According to industry estimates, at least 70 highway projects estimated to be worth over Rs 50,000 crore are stuck due to delays in Ministry of Environment and Forests (MoEF) clearances that have been made mandatory to mine common soil, resulting in developers not being able to start basic foundation work.
The impact of last year's Supreme Court order making environmental impact assessment (EIA) compulsory for mining "minor minerals", including sand, gravel, clay, marble and stones, irrespective of the size of the lease area, is taking a pan-India hue.
Bihar and Karnataka are among the worst hit in terms of work on road sections being held up. In Maharashtra, mining at sand ghats has virtually come to a halt, leading to an acute shortage that has forced builders to delay construction projects. In Punjab, the restriction on quarrying earth has led to a spike in brick prices, even as traders are reportedly trying to import sand from Pakistan in a desperate bid to overcome shortages.
In Kerala, industry bodies such as the Registered Crusher Owners Association have approached the apex court seeking a state-specific exemption while the Andhra Pradesh government has imposed a new allotment system of sand mining leases through a lottery.

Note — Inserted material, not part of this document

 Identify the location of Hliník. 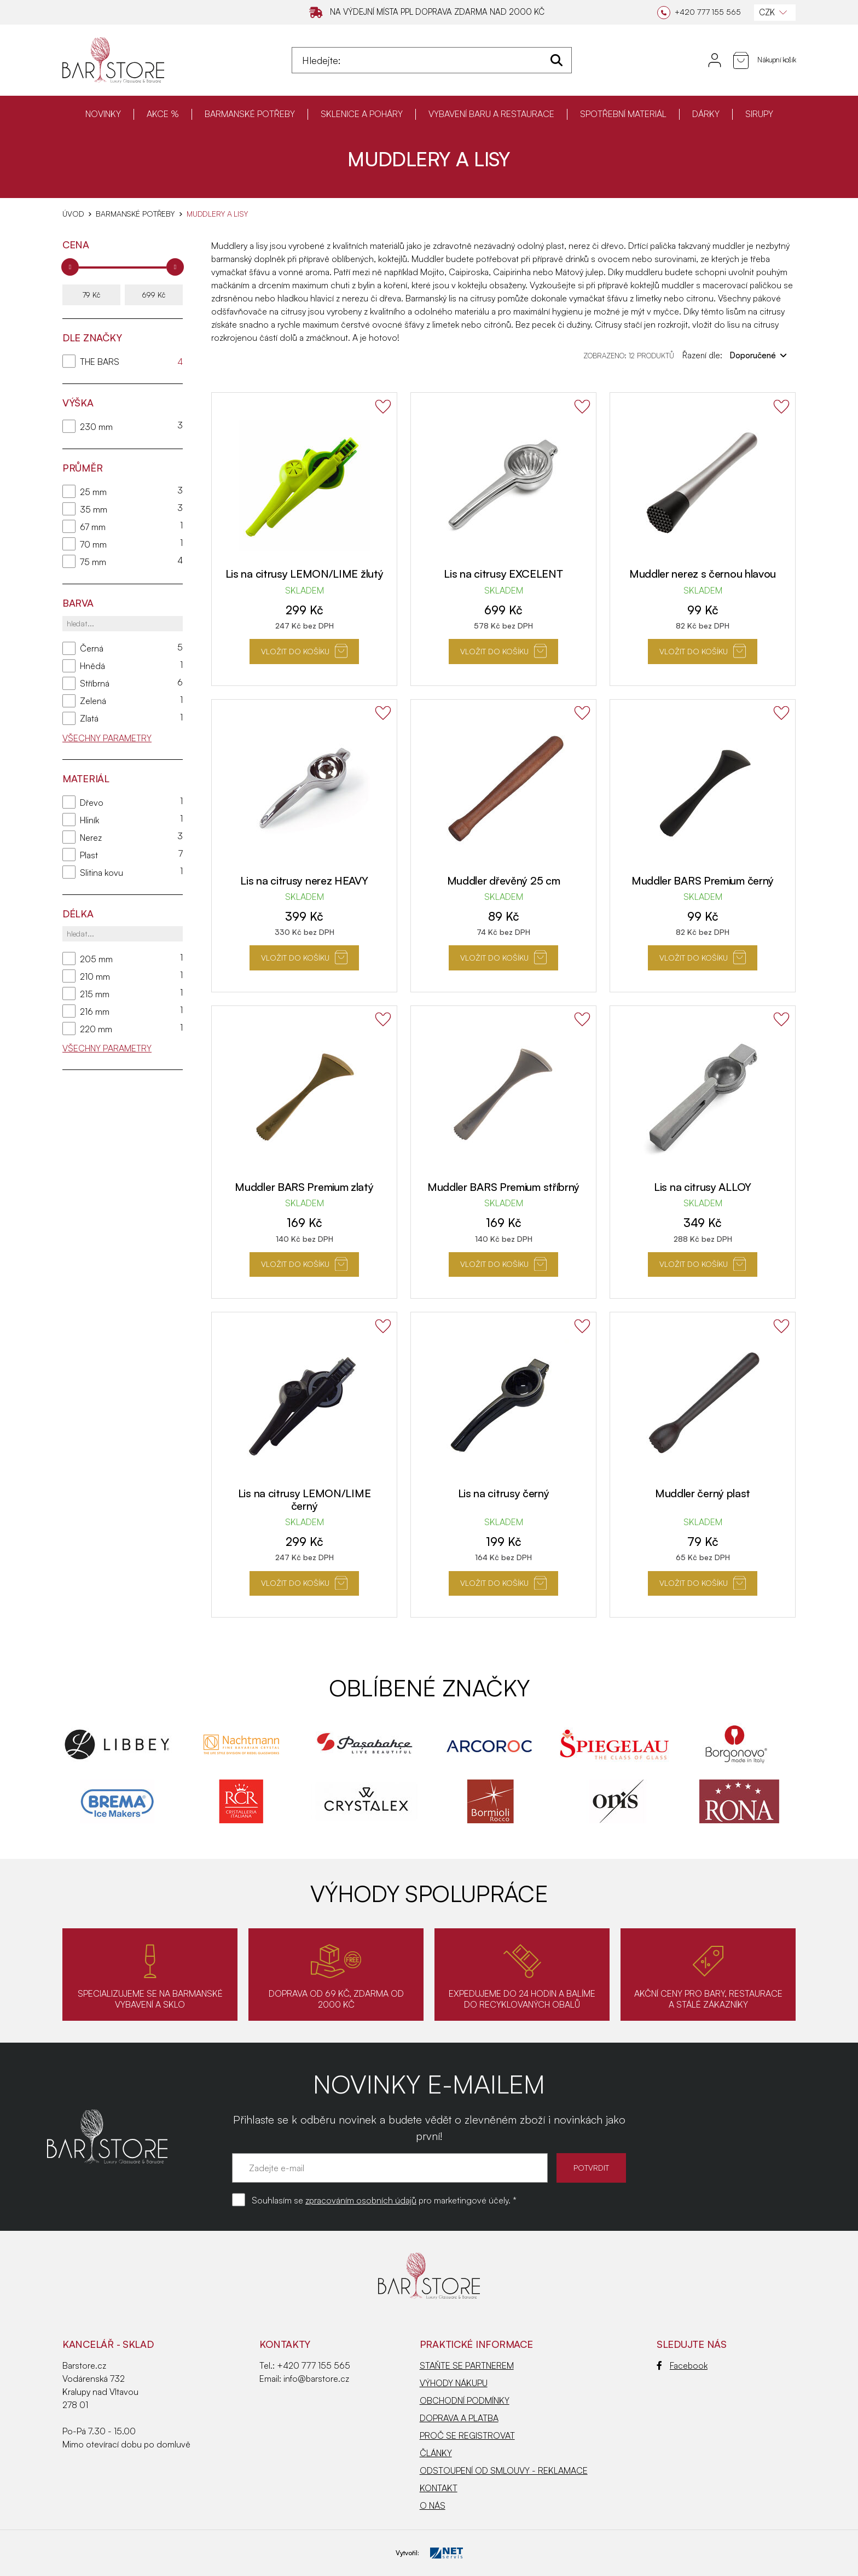
(89, 820).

Before the Supreme Court order, only mining of major minerals needed the EIA under the Environment Protection Act of 1986. The Mines and Minerals (Development & Regulation) Act of 1957 empowers state governments to make rules for minor minerals. But the February 27, 2012 SC order stipulated that leases of minor minerals, including their renewal for an area of less than 5 hectares, can be granted by states only after getting MoEF clearances.
Besides Bihar, highway projects in Punjab, Haryana, Jharkhand, Tamil Nadu, Karnataka and Rajasthan have also been reportedly hurt by the restrictions. As approvals to mine common soil, which follows the first set of environment clearances for the overall project, are pending for an extended period of time, highway projects are stuck.